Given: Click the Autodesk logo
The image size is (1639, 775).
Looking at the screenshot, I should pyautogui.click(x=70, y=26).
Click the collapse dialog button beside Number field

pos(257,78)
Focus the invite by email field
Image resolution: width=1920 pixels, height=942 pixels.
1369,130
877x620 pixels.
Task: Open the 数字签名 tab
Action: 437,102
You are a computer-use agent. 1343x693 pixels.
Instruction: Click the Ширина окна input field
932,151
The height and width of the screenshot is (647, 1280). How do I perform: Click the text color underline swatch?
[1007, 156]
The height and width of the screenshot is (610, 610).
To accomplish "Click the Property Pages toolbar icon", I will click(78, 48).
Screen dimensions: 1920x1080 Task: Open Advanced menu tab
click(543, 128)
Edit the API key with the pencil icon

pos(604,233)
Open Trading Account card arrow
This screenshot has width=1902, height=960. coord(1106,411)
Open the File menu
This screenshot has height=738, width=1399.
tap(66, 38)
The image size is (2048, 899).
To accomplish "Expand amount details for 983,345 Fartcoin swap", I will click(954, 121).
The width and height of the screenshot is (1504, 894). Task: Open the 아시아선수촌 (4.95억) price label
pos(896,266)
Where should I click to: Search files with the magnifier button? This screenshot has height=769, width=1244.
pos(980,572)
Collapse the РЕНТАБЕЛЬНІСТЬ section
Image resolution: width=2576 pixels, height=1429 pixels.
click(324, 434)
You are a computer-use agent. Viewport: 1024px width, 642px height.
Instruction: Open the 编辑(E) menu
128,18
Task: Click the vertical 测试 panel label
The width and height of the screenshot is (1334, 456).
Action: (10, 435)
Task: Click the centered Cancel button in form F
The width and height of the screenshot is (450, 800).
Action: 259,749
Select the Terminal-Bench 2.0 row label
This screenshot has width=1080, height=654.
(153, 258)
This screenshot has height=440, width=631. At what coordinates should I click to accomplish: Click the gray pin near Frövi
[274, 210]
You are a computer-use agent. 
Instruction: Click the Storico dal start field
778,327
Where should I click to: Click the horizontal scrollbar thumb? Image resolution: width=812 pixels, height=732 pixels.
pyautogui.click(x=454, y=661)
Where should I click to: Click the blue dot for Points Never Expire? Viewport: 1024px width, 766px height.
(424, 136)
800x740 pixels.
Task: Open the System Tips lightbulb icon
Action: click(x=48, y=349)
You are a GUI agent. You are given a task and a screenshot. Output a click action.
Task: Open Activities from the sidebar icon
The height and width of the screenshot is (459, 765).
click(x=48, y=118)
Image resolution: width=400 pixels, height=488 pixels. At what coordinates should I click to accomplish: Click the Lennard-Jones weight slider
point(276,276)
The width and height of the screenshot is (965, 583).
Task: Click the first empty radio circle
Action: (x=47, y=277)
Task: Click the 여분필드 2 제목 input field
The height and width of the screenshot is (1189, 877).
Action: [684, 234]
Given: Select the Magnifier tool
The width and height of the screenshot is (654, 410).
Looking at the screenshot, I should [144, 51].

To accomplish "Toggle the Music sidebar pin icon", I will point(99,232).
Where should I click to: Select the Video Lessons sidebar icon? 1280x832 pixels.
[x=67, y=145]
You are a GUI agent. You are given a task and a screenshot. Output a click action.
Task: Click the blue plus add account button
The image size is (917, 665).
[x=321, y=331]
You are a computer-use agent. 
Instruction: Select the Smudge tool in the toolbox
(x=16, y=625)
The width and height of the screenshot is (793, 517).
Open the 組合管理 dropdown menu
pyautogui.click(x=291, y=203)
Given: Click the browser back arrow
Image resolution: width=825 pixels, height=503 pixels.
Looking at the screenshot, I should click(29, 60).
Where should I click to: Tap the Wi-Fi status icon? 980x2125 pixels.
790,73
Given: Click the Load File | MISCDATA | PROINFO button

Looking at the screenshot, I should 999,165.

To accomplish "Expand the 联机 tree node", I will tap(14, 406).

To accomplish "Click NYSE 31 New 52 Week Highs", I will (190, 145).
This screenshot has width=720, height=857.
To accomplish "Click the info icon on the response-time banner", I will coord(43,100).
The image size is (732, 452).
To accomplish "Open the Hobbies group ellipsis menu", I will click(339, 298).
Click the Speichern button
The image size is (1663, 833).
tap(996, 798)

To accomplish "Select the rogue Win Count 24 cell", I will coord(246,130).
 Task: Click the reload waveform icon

* [Problem requirements]
Would you retype the listing above in full, exactly as it reads?

* [Exercise response]
Given: Click the Autodesk logo
The image size is (1639, 775).
Looking at the screenshot, I should pyautogui.click(x=70, y=26).
Click the collapse dialog button beside Number field

pos(257,78)
Focus the invite by email field
Image resolution: width=1920 pixels, height=942 pixels.
1369,130
877x620 pixels.
Task: Open the 数字签名 tab
Action: 437,102
You are a computer-use agent. 1343x693 pixels.
Instruction: Click the Ширина окна input field
932,151
The height and width of the screenshot is (647, 1280). How do I perform: Click the text color underline swatch?
[1007, 156]
The height and width of the screenshot is (610, 610).
To accomplish "Click the Property Pages toolbar icon", I will click(78, 48).
Screen dimensions: 1920x1080 Task: Open Advanced menu tab
click(543, 128)
Edit the API key with the pencil icon

pos(604,233)
Open Trading Account card arrow
This screenshot has width=1902, height=960. coord(1106,411)
Open the File menu
This screenshot has height=738, width=1399.
tap(66, 38)
The image size is (2048, 899).
To accomplish "Expand amount details for 983,345 Fartcoin swap", I will click(954, 121).
The width and height of the screenshot is (1504, 894). Task: Open the 아시아선수촌 (4.95억) price label
pos(896,266)
Where should I click to: Search files with the magnifier button? This screenshot has height=769, width=1244.
pos(980,572)
Collapse the РЕНТАБЕЛЬНІСТЬ section
Image resolution: width=2576 pixels, height=1429 pixels.
click(324, 434)
You are a computer-use agent. Viewport: 1024px width, 642px height.
Instruction: Open the 编辑(E) menu
128,18
Task: Click the vertical 测试 panel label
The width and height of the screenshot is (1334, 456).
Action: (10, 435)
Task: Click the centered Cancel button in form F
The width and height of the screenshot is (450, 800).
Action: 259,749
Select the Terminal-Bench 2.0 row label
This screenshot has width=1080, height=654.
(153, 258)
This screenshot has height=440, width=631. At what coordinates should I click to accomplish: Click the gray pin near Frövi
[274, 210]
You are a computer-use agent. 
Instruction: Click the Storico dal start field
778,327
Where should I click to: Click the horizontal scrollbar thumb? Image resolution: width=812 pixels, height=732 pixels.
pyautogui.click(x=454, y=661)
Where should I click to: Click the blue dot for Points Never Expire? Viewport: 1024px width, 766px height.
(424, 136)
800x740 pixels.
Task: Open the System Tips lightbulb icon
Action: click(x=48, y=349)
You are a GUI agent. You are given a task and a screenshot. Output a click action.
Task: Open Activities from the sidebar icon
The height and width of the screenshot is (459, 765).
click(x=48, y=118)
Image resolution: width=400 pixels, height=488 pixels. At what coordinates should I click to accomplish: Click the Lennard-Jones weight slider
point(276,276)
The width and height of the screenshot is (965, 583).
Task: Click the first empty radio circle
Action: (x=47, y=277)
Task: Click the 여분필드 2 제목 input field
The height and width of the screenshot is (1189, 877).
Action: [684, 234]
Given: Select the Magnifier tool
The width and height of the screenshot is (654, 410).
Looking at the screenshot, I should [144, 51].

To accomplish "Toggle the Music sidebar pin icon", I will point(99,232).
Where should I click to: Select the Video Lessons sidebar icon? 1280x832 pixels.
[x=67, y=145]
You are a GUI agent. You are given a task and a screenshot. Output a click action.
Task: Click the blue plus add account button
The image size is (917, 665).
[x=321, y=331]
You are a computer-use agent. 
Instruction: Select the Smudge tool in the toolbox
(x=16, y=625)
The width and height of the screenshot is (793, 517).
Open the 組合管理 dropdown menu
pyautogui.click(x=291, y=203)
Given: Click the browser back arrow
Image resolution: width=825 pixels, height=503 pixels.
Looking at the screenshot, I should click(29, 60).
Where should I click to: Tap the Wi-Fi status icon? 980x2125 pixels.
790,73
Given: Click the Load File | MISCDATA | PROINFO button

Looking at the screenshot, I should 999,165.

To accomplish "Expand the 联机 tree node", I will tap(14, 406).

To accomplish "Click NYSE 31 New 52 Week Highs", I will (190, 145).
This screenshot has width=720, height=857.
To accomplish "Click the info icon on the response-time banner", I will coord(43,100).
The image size is (732, 452).
To accomplish "Open the Hobbies group ellipsis menu", I will click(339, 298).
Click the Speichern button
The image size is (1663, 833).
tap(996, 798)

To accomplish "Select the rogue Win Count 24 cell", I will coord(246,130).
 Task: Click the reload waveform icon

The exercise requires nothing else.